Van Parijs elenca una lunga serie di filosofi, economisti e rivoluzionari a corredo delle proprie teorie, ma non è questo lo spazio ideale per approfondirla. 
POSSIAMO CAMBIARE? 
Chiaro che il sistema di welfare dovrebbe essere modificato, e ci si domanda se siamo in grado di sostenere un tale peso. E quali conseguenze si prevedono sul mercato del lavoro? Inoltre, quali sono le critiche principali a tale modello? Sentiamo Van Parijs: «Molte proposte e versioni di reddito di base sono state avanzate. Nella mia idea, il reddito basico non è qualcosa che sostituisce gli altri due modelli di protezione sociale. Un reddito minimo garantito aiuta questi modelli a funzionare meglio, fornendo uno “zoccolo” alla base degli altri redditi sociali. Quantitativamente, noi abbiamo l’obiettivo del 25% del reddito pro capite come livello minimo di reddito incondizionato». Il che per l’Italia si tradurrebbe in una cifra di qualche centinaia di euro. 
LE POSSIBILI CONSEGUENZE 
Sulle conseguenze: «Alcuni dicono che i salari si alzeranno ed altri credono l’opposto: hanno ragione entrambi, a seconda di quali lavori si prendono in considerazione. Infatti, il reddito di base dà più possibilità per dire no ad alcuni lavori e sì ad altri. Un lavoro scadente può essere rifiutato con maggiore facilità, senza perdere il diritto al reddito basico. Ma allo stesso tempo, dato che il reddito di base si può combinare con altri redditi perché è universale, una persona può accettare un lavoro poco pagato ma interessante. Questo è molto importante per permettere ai giovani di formarsi. Una obiezione etica sostiene che non è giusto dare una rendita anche a chi sceglie di non lavorare. Questa è l’obiezione più diffusa e importante. Però, ammettiamo pure che la giustizia stia nel distribuire il reddito secondo quanto lavoro utile per la società si compie: un reddito basico sarebbe un progresso anche in tale direzione perché c’è molto lavoro utile che non è pagato nella società, ad esempio le casalinghe. Chi critica il fatto che si darebbe anche ai ricchi è invece superficiale: i ricchi finanzierebbero il loro reddito di base e quello di altri, quindi il reddito di base favorisce i poveri e non i ricchi». Obiezione comune: il diritto a un reddito deve essere legato al lavoro o alla disponibilità a lavorare. «Oggi ci troviamo a vivere in condizioni tecnologiche ed economiche molto diverse. Non è necessario fare del contributo alla produttività, dunque del lavoro, una condizione di accesso al reddito. Intendo dire che è possibile dare vita a un’organizzazione della società che non sia basata su questo tipo di etica del lavoro. So che per questo occorre lavorare molto, superando i tanti ostacoli culturali, sia a destra che a sinistra». 

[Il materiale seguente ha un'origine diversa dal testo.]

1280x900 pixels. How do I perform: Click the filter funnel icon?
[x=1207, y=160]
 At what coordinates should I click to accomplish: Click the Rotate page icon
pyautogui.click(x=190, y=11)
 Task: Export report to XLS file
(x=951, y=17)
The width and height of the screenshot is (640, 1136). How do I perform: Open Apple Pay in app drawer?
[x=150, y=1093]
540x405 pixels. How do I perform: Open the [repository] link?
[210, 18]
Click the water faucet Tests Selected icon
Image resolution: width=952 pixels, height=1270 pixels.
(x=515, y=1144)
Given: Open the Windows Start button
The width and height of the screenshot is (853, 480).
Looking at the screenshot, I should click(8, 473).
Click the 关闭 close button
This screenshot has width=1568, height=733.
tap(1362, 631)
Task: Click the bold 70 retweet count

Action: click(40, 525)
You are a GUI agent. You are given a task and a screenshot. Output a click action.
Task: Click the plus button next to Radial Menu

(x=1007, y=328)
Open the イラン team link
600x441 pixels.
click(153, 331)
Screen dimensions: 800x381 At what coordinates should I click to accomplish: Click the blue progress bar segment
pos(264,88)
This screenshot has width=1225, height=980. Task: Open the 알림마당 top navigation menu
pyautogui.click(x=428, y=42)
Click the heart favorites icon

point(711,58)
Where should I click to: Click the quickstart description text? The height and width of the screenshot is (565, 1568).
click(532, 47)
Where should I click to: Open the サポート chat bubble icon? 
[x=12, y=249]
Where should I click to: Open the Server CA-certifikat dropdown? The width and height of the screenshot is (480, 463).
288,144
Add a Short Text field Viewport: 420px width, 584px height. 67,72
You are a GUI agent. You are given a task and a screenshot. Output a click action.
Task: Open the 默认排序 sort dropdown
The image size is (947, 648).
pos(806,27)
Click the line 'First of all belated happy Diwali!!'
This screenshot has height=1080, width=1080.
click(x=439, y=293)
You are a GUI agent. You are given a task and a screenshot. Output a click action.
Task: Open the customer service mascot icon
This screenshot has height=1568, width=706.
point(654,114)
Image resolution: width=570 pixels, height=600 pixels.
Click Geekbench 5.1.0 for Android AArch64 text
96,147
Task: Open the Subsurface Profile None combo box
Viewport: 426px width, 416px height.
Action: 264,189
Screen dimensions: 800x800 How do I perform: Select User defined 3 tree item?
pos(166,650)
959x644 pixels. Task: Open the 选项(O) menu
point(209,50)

DISOCCUPAZIONE, CHE FARE? 
E veniamo al problema di base: come risolvere il problema della disoccupazione senza crescita continua? «Siamo cresciuti molto negli ultimi decenni, ma la disoccupazione c’è ancora e la precarietà si è diffusa. Inoltre, la crescita è diventata ancor più problematica da sostenere. Allora e oggi, mi sembra che introdurre un reddito di base renda più facile per chi lavora troppo la diminuzione di ore lavorative e favorisca l’entrata di altri nel mondo del lavoro, anche solo part-time. Il secondo problema consiste, invece, nel fatto che per me vi era il problema di formulare un futuro possibile e desiderabile per le società capitaliste che non fosse solo una piccola riforma per problemi particolari, ma che fosse un’utopia alternativa all’utopia liberale e a quella socialista, che professano la sottomissione di tutti al mercato o allo stato. La mia è un’utopia di liberazione. Oggi c’è più che mai bisogno di una prospettiva, dato che stanno emergendo pericolose utopie alternative: populismi, jihadismo. In generale ritengo che il sussidio universale sia elemento centrale per promuovere un’alternativa al neoliberismo, ma non credo affatto che la sua introduzione avrebbe evitato la crisi. Però, se è vero che in alcuni Paesi la crisi risulta meno grave grazie a certe forme di protezione sociale, è altrettanto vero che se avessimo introdotto un sistema di sussidi universali avremmo potuto ulteriormente mitigarne gli effetti. Le condizioni per ripartire sarebbero state migliori rispetto a quelle attuali, in particolare nell’ambito dell’occupazione». 
LA SOGLIA DI POVERTA’ 
Il reddito di base dunque come sistema semplice per ridurre la povertà: «Chi sono i poveri? Adottando una definizione molto semplicistica della povertà in termini di differenze, qualcuno è povero quando il suo reddito è inferiore a una certa soglia, arbitraria, di povertà, definita come livello di reddito reale. E qual è il modo più efficace per eliminare questa povertà monetaria? Tassare un pochino i ricchi, senza renderli poveri, senza cioé che i ricchi finiscano al di sotto di quella soglia di povertà, usando i soldi così ricavati per darli alla gente povera, in modo che tutti siano in grado di oltrepassare la soglia. La formula più semplice e sistematica per dare vita a una politica del genere, anche se non l’unica, passa per il sussidio universale, attraverso un trasferimento lordo di uguale entità a tutti, sia che si lavori sia che non si lavori, in modo tale che laddove chi è povero decidesse di lavorare otterrebbe comunque un reddito più alto rispetto ai periodi in cui decidesse di non farlo». 
Questo in sintesi il pensiero di Philippe Van Parijs. Tra l’altro un reddito base per tutti risolverebbe quelle obiezioni al progetto del M5S che derivano dalla difficoltà nel nostro Paese di individuare i redditi veri e non denunciati, fino al radicamento del lavoro in nero.